Reproduce verbatim the items below, from the line containing "This screenshot has height=1064, width=1141." up to and including the line containing "coord(124,287)".

**** SUPPLIED DATA

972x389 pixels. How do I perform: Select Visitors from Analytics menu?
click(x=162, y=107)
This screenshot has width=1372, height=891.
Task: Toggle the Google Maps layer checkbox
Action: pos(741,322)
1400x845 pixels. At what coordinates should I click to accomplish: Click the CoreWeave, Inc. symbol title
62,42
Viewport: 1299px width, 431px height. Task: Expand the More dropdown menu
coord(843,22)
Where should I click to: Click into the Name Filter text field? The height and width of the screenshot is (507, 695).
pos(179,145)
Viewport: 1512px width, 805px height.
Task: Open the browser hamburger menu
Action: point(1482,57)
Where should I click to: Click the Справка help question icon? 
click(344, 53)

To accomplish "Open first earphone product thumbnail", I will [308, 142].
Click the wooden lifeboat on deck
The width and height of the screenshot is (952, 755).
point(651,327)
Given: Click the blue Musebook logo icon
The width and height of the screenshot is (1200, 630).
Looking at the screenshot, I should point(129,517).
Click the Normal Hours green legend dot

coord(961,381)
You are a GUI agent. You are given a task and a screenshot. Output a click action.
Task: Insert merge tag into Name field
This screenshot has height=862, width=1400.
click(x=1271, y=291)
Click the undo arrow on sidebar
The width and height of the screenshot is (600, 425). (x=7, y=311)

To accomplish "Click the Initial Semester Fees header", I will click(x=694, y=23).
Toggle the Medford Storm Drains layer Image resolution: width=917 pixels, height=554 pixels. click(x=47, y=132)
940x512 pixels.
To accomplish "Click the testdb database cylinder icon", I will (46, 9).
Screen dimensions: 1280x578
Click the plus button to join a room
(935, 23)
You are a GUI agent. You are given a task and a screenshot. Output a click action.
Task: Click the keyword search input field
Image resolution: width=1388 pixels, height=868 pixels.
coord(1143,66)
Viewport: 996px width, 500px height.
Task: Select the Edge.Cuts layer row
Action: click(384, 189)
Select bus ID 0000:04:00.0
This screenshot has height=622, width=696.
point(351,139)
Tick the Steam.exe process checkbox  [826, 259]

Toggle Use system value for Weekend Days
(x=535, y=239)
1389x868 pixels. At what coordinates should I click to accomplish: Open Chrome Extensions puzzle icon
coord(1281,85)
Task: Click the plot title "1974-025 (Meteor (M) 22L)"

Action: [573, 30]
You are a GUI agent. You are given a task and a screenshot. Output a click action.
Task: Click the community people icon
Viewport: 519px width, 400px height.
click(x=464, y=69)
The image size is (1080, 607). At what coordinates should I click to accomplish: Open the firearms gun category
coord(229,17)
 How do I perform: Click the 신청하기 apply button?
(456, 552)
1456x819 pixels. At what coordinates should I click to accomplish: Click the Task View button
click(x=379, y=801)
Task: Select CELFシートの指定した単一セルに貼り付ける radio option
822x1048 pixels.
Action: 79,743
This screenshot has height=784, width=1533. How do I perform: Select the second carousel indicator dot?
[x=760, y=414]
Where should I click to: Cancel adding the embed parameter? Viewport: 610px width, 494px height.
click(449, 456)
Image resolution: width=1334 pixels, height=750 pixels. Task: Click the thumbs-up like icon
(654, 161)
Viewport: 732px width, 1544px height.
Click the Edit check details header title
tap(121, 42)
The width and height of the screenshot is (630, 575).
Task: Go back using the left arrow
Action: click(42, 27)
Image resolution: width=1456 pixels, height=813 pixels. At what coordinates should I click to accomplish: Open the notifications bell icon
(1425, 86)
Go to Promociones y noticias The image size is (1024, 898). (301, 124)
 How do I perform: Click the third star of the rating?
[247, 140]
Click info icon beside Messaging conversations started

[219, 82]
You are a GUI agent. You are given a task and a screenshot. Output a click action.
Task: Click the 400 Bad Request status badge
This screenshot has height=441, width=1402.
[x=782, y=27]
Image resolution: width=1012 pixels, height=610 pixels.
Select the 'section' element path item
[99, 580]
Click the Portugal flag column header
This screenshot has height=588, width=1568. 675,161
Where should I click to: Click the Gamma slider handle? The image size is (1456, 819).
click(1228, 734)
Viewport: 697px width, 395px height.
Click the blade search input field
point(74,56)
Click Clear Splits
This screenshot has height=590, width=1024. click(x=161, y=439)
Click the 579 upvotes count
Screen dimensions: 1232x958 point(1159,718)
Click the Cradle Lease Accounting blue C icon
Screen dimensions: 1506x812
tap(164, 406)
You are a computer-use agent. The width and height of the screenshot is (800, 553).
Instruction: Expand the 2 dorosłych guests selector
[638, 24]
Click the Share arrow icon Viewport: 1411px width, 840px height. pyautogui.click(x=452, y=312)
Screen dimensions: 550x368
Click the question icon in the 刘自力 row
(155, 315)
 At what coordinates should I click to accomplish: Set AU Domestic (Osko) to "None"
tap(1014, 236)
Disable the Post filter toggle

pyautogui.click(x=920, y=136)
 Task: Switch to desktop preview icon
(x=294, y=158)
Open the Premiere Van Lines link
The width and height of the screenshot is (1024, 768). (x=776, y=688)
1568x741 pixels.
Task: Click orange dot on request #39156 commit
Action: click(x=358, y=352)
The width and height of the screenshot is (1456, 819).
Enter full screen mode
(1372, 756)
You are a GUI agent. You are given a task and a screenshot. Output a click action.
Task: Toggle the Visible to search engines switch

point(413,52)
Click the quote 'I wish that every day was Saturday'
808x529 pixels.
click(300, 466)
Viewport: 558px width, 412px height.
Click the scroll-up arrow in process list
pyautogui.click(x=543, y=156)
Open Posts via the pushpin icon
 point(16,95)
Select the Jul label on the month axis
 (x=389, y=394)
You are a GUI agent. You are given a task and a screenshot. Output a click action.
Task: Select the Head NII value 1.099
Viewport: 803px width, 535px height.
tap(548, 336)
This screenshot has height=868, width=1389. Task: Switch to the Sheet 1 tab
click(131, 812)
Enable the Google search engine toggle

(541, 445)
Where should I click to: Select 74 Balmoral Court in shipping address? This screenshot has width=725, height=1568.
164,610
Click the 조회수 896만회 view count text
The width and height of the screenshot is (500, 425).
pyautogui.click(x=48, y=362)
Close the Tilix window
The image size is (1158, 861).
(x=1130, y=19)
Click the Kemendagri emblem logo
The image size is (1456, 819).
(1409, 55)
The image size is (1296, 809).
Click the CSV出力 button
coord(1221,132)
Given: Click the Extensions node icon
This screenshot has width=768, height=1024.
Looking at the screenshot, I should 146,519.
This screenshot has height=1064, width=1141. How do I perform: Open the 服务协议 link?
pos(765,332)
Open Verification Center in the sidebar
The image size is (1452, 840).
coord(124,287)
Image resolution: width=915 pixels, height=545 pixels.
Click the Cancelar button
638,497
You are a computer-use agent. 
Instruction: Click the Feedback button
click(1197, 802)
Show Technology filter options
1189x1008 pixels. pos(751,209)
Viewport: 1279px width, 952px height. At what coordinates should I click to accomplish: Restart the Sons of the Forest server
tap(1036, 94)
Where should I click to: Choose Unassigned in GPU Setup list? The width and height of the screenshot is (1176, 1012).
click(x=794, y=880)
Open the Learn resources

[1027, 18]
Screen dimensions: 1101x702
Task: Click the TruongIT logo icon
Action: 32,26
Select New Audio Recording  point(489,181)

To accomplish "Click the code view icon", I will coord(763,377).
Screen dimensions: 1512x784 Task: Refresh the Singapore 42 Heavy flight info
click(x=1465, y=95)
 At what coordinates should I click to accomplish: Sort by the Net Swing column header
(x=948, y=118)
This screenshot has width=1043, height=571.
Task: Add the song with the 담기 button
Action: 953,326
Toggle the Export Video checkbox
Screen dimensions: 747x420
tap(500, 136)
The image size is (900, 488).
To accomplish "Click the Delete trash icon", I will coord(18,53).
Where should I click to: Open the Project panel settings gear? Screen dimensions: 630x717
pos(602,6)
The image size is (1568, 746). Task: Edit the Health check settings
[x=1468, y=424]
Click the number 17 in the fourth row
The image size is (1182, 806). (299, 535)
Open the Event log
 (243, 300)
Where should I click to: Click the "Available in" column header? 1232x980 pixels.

********

WORKED ANSWER:
This screenshot has height=1064, width=1141. How do I perform: Open the 服务协议 link?
pos(765,332)
Open Verification Center in the sidebar
The image size is (1452, 840).
coord(124,287)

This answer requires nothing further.